Quoted passage:
⁂

Both Benjamin Britten's The Rape of Lucretia and Giuseppe Verdi's Rigoletto tell stories in which women without power are raped by boozy and powerful men (a king, a duke), then feel ashamed and kill themselves (the women, not the men; the men get away with it).

Both are also based on historical events. Lucretia's rape, around 500 BC by Tarquinius, the Etruscan king's son, inspired Romans to revolt and create the Roman Empire. Victor Hugo's play Le Roi S'amuse, which inspired Rigoletto, was inspired by stories of the sexually violent exploits of 16th-century King Francis I of France. Both operas were also subversively political when they premiered. Verdi's opened in 1851 when Italy was being run by Austria, Britten's in 1946 when England was just beginning to get over being bombed by Germany. They both use rape as a metaphor. But rape is not a metaphor; it's a horrible thing experienced by (mostly) women. Do not diminish it like that. Don't use it to talk about something else. If you're going to talk about it, then talk about it.

⁂

Data excerpt:

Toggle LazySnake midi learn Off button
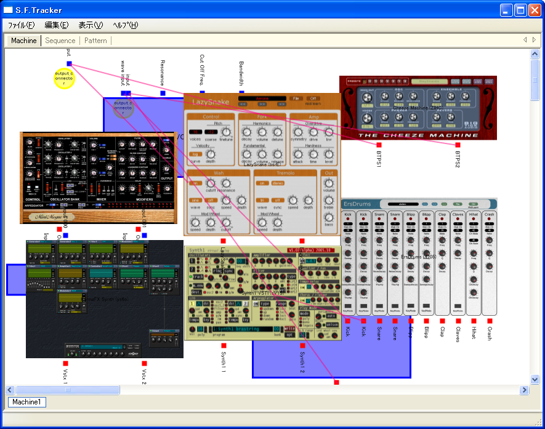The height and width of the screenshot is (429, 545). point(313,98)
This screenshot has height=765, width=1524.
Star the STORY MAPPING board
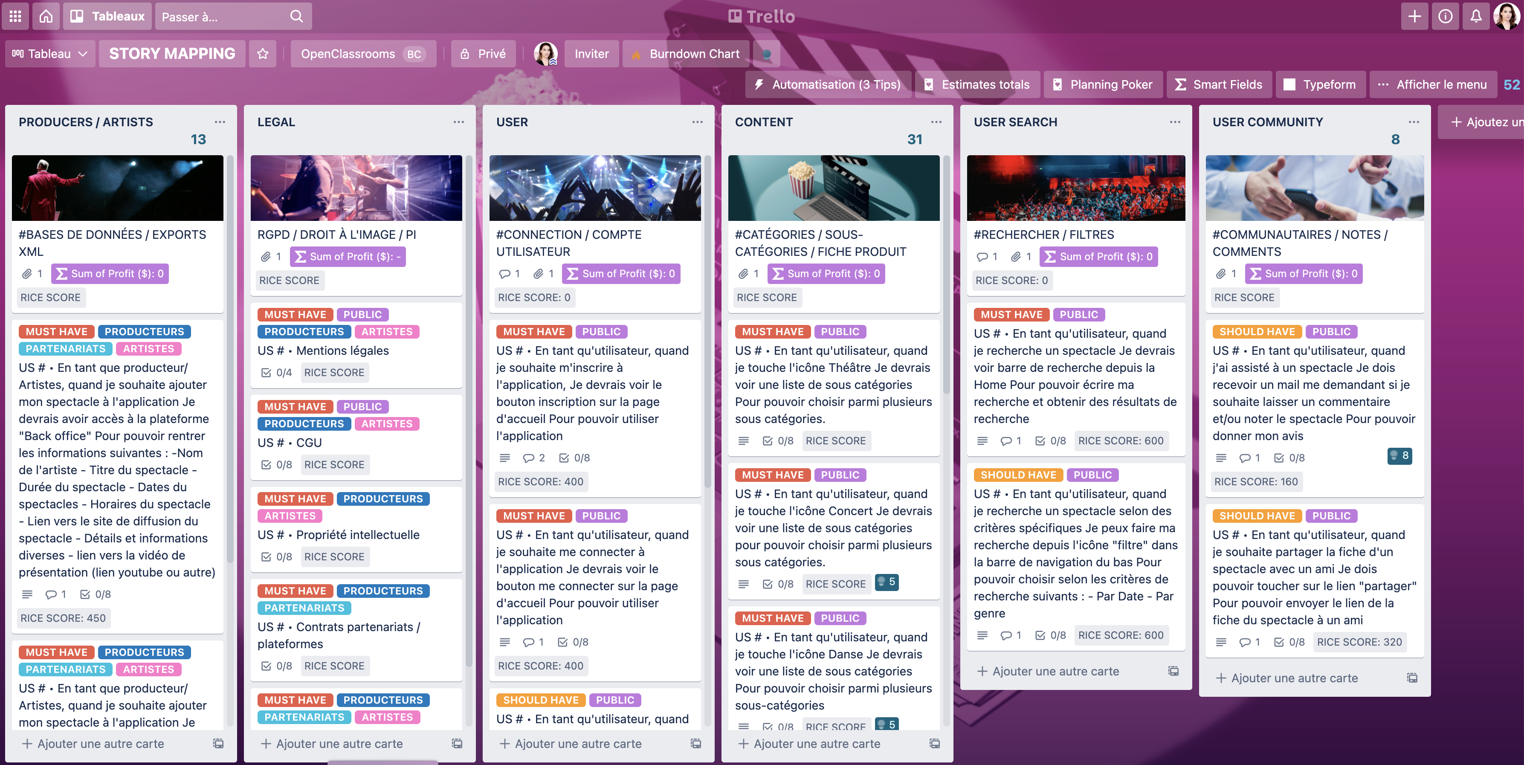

⁂

Exercise details:
Can you reproduce the opera passage word for word, starting at the words "Both Benjamin Britten's" and ending after "away with it)."? Draw only on the opera passage here.

Response to the task:
Both Benjamin Britten's The Rape of Lucretia and Giuseppe Verdi's Rigoletto tell stories in which women without power are raped by boozy and powerful men (a king, a duke), then feel ashamed and kill themselves (the women, not the men; the men get away with it).